Está en la página 1de 2

Speech

I was laying in my bed on a warm night in June four years ago when the intrusive thoughts
started invading my mind.
I remember laying in my bed and staring at the ceiling and knowing that I was moments from
taking my own life. For six months I had been suffering.
Suffering from an eating disorder that consumed every aspect of my life and was leading me
down a slow path towards death.
Since then, it has been a long and hard battle between me and my body.

I fell in love with fitness when I was 15 years old and started bodybuilding. I thought it was
innocent. I started off slow, but when I started seeing results everything changed, rapidly

I began weighing myself everyday. Counting my calories down to the last crumb. I became
extremely conscious of nutrition labels. I was constantly staring at my body in the mirror, wishing
I saw something different. I would starve myself, then binge. It was a horrible cycle. It led me to
diet pills, laxatives, and excessive exercise. I felt that I had lost control of who I was. I did not
know who I was. I would do anything, even die, to have a socially acceptable perfect body.

According to the National Institute of Mental Health, 30 million people of all ages and genders
are struggling with an eating disorder in the United States, and many more who are
undocumented. Every hour someone dies as a result of an eating disorder.

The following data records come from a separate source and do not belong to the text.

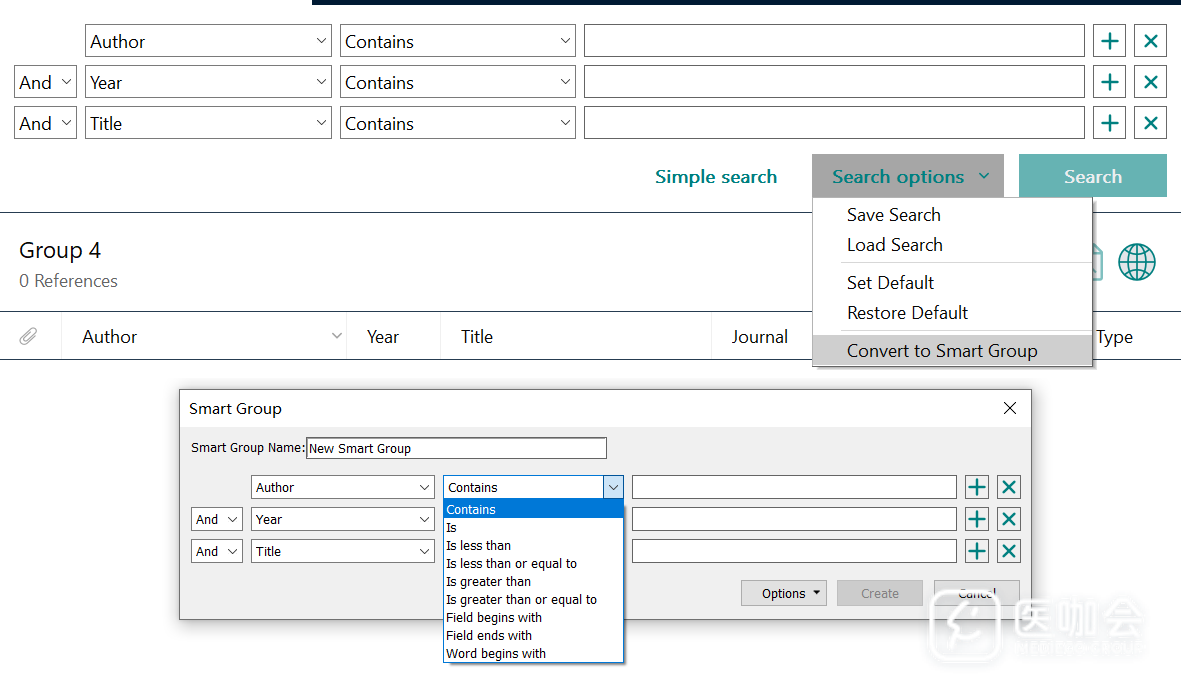Viewport: 1181px width, 690px height.
Task: Add row after Author in Smart Group dialog
Action: click(x=976, y=487)
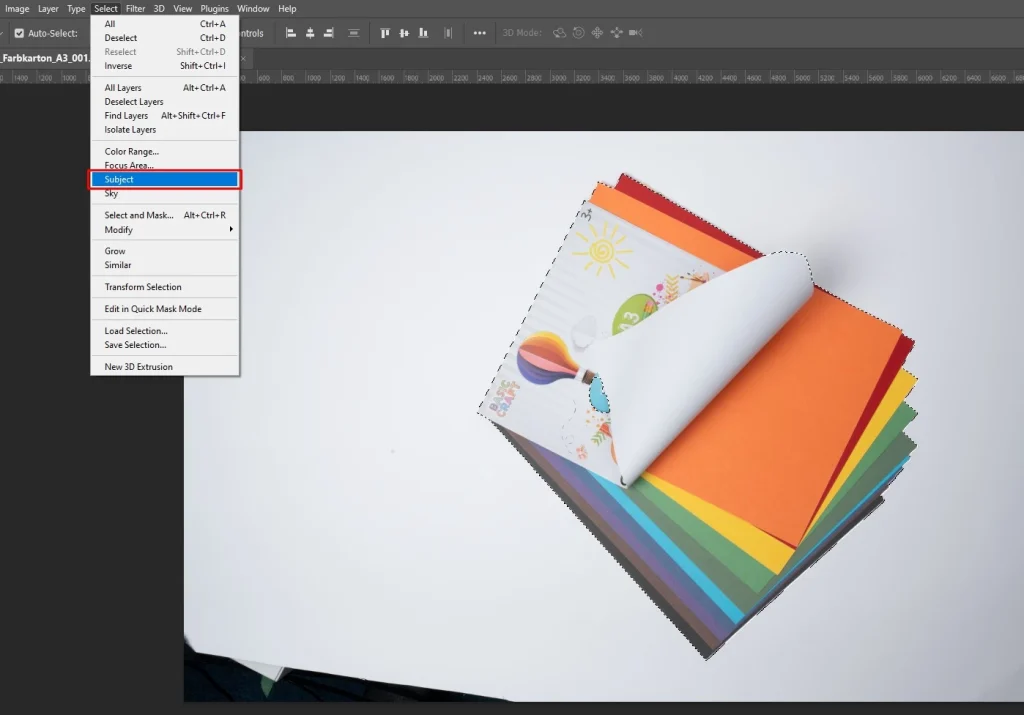Select the 3D pan icon
The width and height of the screenshot is (1024, 715).
(x=597, y=33)
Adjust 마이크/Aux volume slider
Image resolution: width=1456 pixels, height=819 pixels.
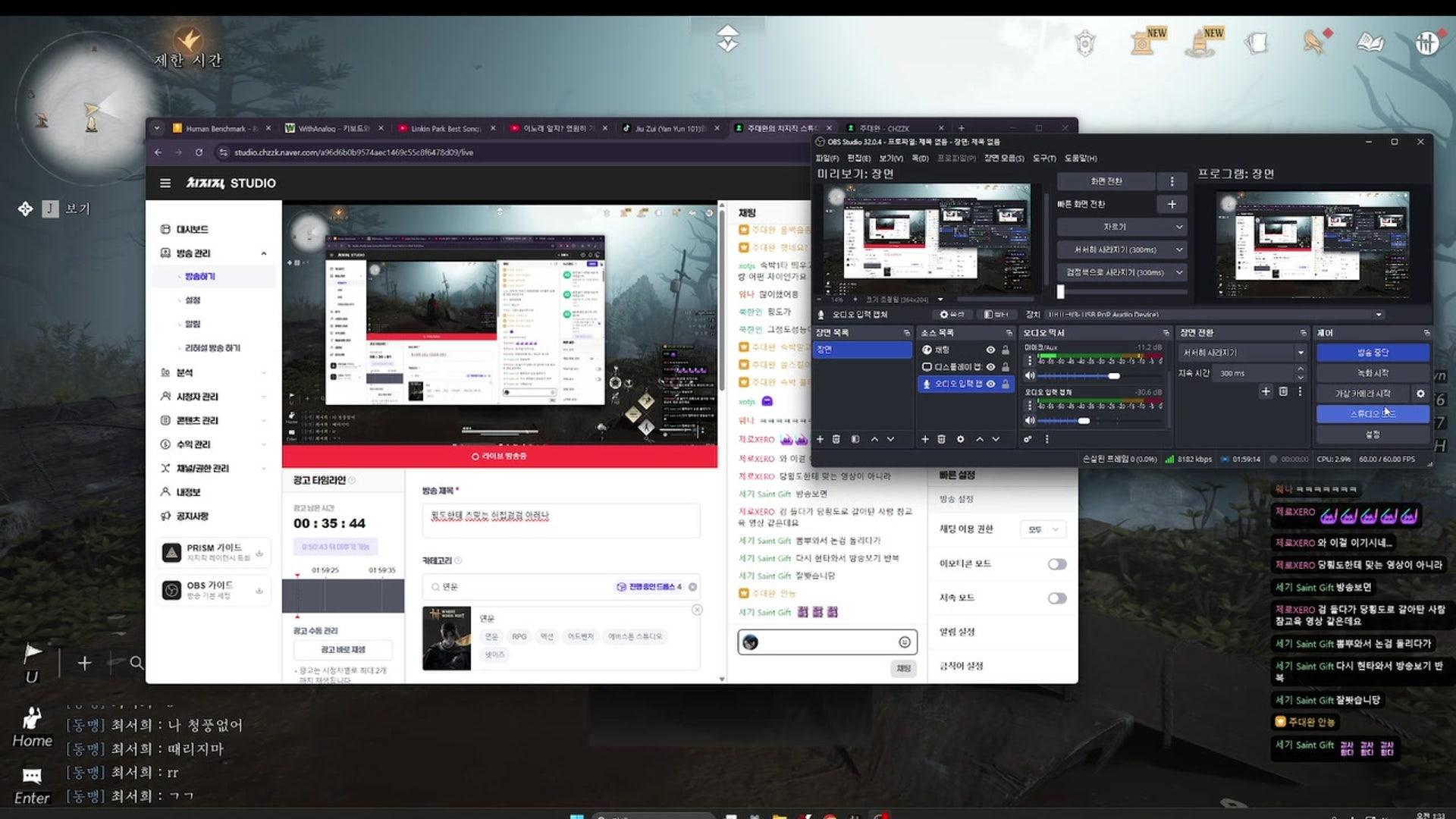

The rate of eating disorders among college students has risen from 7.9% to over 30% from
2006 to now. With technological advances and cultural shifts, the rise of the ideology of an ideal
body is clear.

I never thought I would become a part of these statistics. So when I started to overcome my
eating disorder, I started to ask myself why? Why did this happen to me? That got me truly
thinking.

The hundreds of fitness models I followed online. The long hours I spent on the Internet and
social media, googling how to get the perfect body. Going on youtube and seeing how other
people could lose so much weight, so fast.

I was consumed. By what? Media.


Media allowed me to fixate on ideologies that society has socially constructed. I hated my body.
I would look in the mirror and point out every flaw. Society told me I was not pretty. Society told
me I was too fat. Society made me believe I was not worth it.

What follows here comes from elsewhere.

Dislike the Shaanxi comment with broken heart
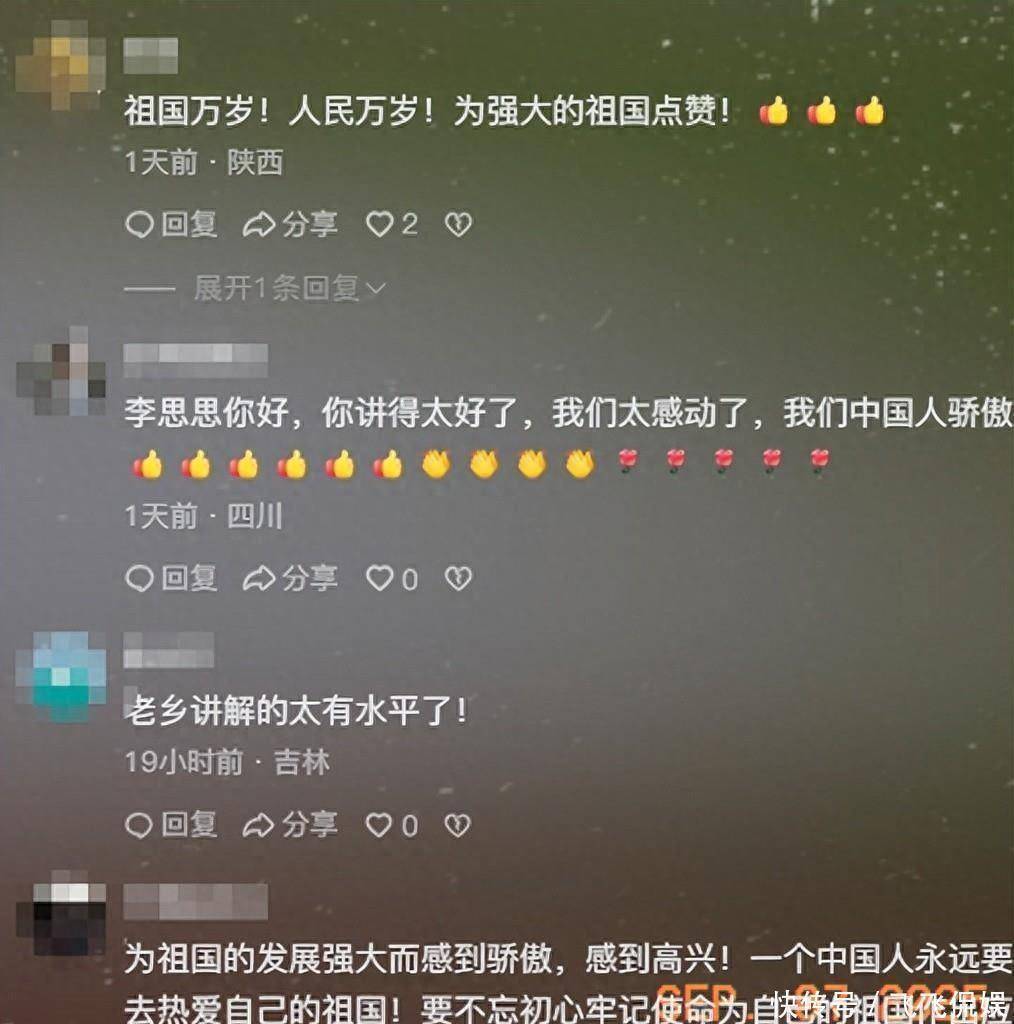Viewport: 1014px width, 1024px height. (x=458, y=225)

Media culture produces the fabric of everyday life and shapes the ways in which we behave. It
forges our very identities. It has the power to manipulate us. The commercial culture has no
interest in my well-being, they have interest in seducing me to perform behaviors that could
harm me. What do they gain? Profit.
I was subjected to the images and ideas that I could look a certain way. Feel a certain way. If I
just ate less. If I just followed this diet. I can fit in. Media won me over. The commercials, the
social media advertisements, the sponsored Instagram posts, the fad diets discussed on the
radio, the magazine covers.

I want to make society aware of the manipulation we are subjected to. I want to encourage
individuals to be oppositional to the ideologies that are presented to us.

Do not simply be a passive consumer in a capitalist society, be oppositional. Create your own
identity. Become an active reader and learner and be aware of the domination that is imposed
upon us with each and every form of media we view.

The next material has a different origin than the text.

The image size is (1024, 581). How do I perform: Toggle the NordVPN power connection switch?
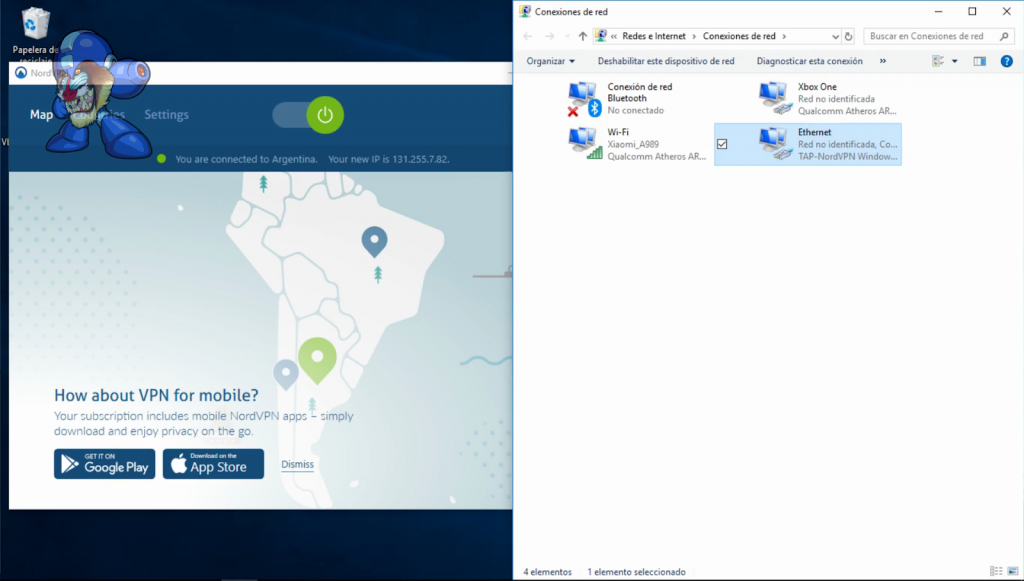[x=309, y=115]
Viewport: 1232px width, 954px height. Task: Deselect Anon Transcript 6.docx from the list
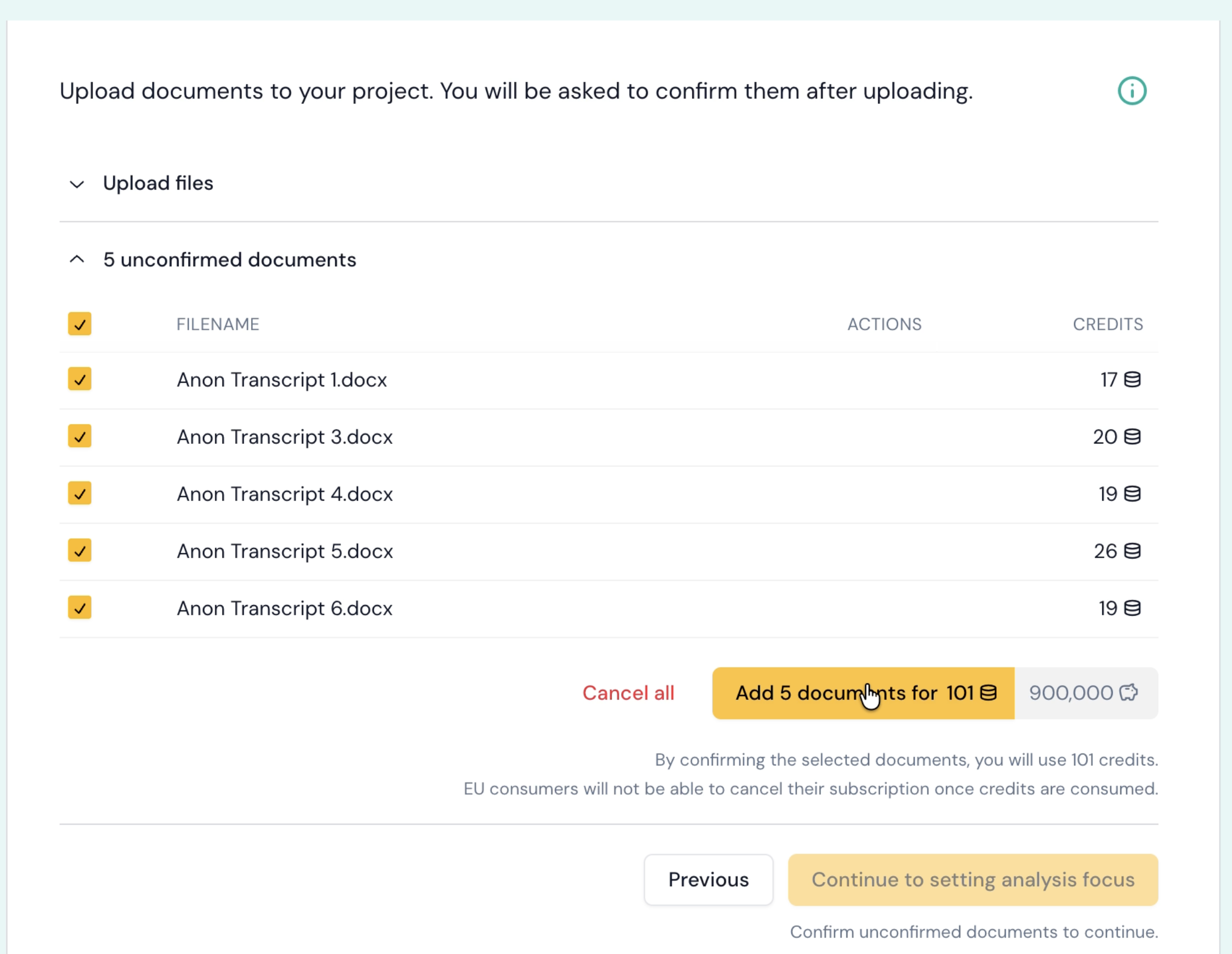point(79,607)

No human deserves to be shamed for the size of their body or shape of their body. No human
deserves to develop the mindset that they need to look a certain way to be happy or feel
accepted in society.

I ask myself, why must we live in a society where we are driven by profit? Where we are driven
to conform to consumerism and are subjected to certain ideals. Commodification. Gender
norms. Acceptable forms of masculinity. Ideas relating to how one can be socially accepted.
Driven to purchase and idolize the means which make us “normal” and enable us to be properly
integrated into our socially constructed world.

We have become submissive and obedient in a way that allows capitalism to thrive and
constricts us from creating our own narratives. It can lead us down the wrong path, as it led me
down a path of having a viscous eating disorder that took over my life. I fell victim to this and
have learned that mass media messages can no longer have control over me. I am my own
person and I have to accept myself as I am and not aim to be what media tells me to be. I have
learned to be oppositional.

With all I have said, I believe it is time for a change. So let’s make that change, starting with
you. Love yourself and create your own narrative. Thank you.